My favorite place to go in Acadia is Jordan Pond. Here you can dine at the Jordan Pond Restaurant, which is one of the best restaurants in Maine and has most of its seating out on the lawn overlooking the length and breadth of the pond. If you go there, you should try the Lobster Stew, Lobster Roll and the Popovers, which are flaky, mostly hollow muffins that you slather with with butter and strawberry jam. Trust me, there fabulous!

Dining view

Dining view

Opposite view

Opposite view

But first, I would suggest working up an appetite by taking a hike around Jordan Pond. It’s a 4.3 mile moderate hike that is family friendly. The trail starts just below the restaurant. It’s a mostly plank path that winds along the western edge of the pond; the eastern edge of the pond is a smooth, gravel trail; whichever direction you choose is fine on this circular path around a beautiful, placid pond.

Plank path

Plank path

Restaurant on the far, distant left.

Restaurant on the far, distant left.

*Tip: Hike in the morning and be back to the restaurant before noon — it gets crowded!

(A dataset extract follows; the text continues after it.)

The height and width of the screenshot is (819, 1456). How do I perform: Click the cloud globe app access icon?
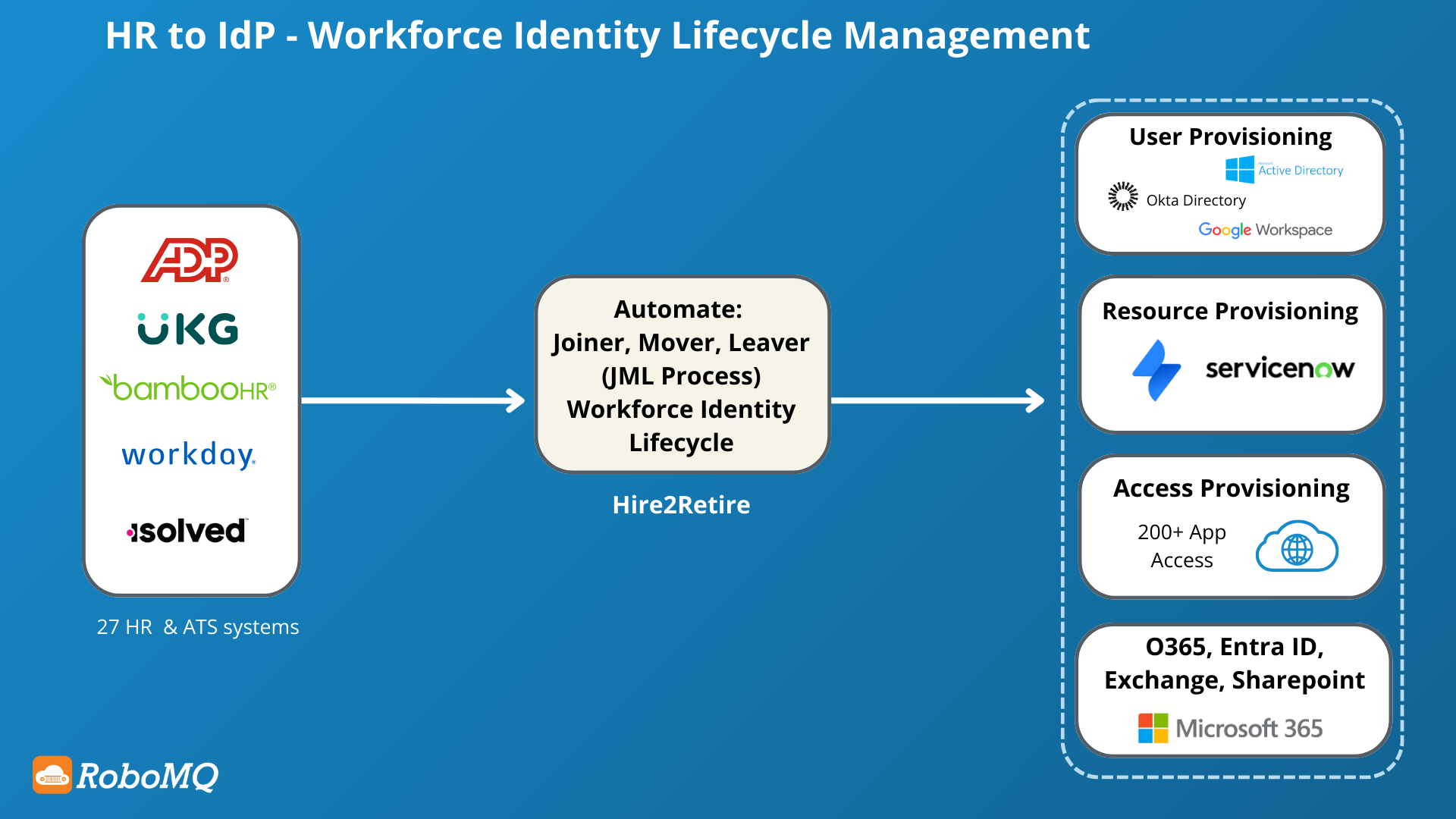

After Jordan Pond, if you have your own vehicle, a drive to the top of Cadillac Mountain is “highly” recommended. At 1,528 feet you’ll have an incredible 360° view and Cadillac Mountain is also where you can witness the first sunrise of each day in the continental United States. Your vista from the top will include: the Atlantic Ocean, the State of Maine, Canada on the northern horizon, down below the town of Bar Harbor and off her coast are the Porcupine Islands.

Mountain view


Those are some of the highlights of Acadia. There’s so much more to see and do here. There’s 50 miles of carriage roads ideal for hiking, biking and horseback riding. Yes, there’s the Wildewood Stables where you can bring your own horse or perhaps go for a horse-drawn carriage ride. If you’re into some daring rock climbing there’s a challenging wall called The Precipice. A great place to camp is the Bar Harbor Campground. You can leave your car at the site and take shuttles to wherever you wish, then return to the campground at day’s end to jump in the heated swimming pool. If you like the thrill of shopping then Bar Harbor is a great little tourist Mecca. There’s wild blueberries growing everywhere and the island has a dark-sky ordinance that makes for some of the best stargazing on the East Coast of America. All in all, Acadia is a magical place with a variety of terrains, activities and beauty and, in my opinion, one of the most beautiful, natural places to visit on America’s east coast.

I hope you have a chance to visit Acadia if you’re ever in Downeast Maine.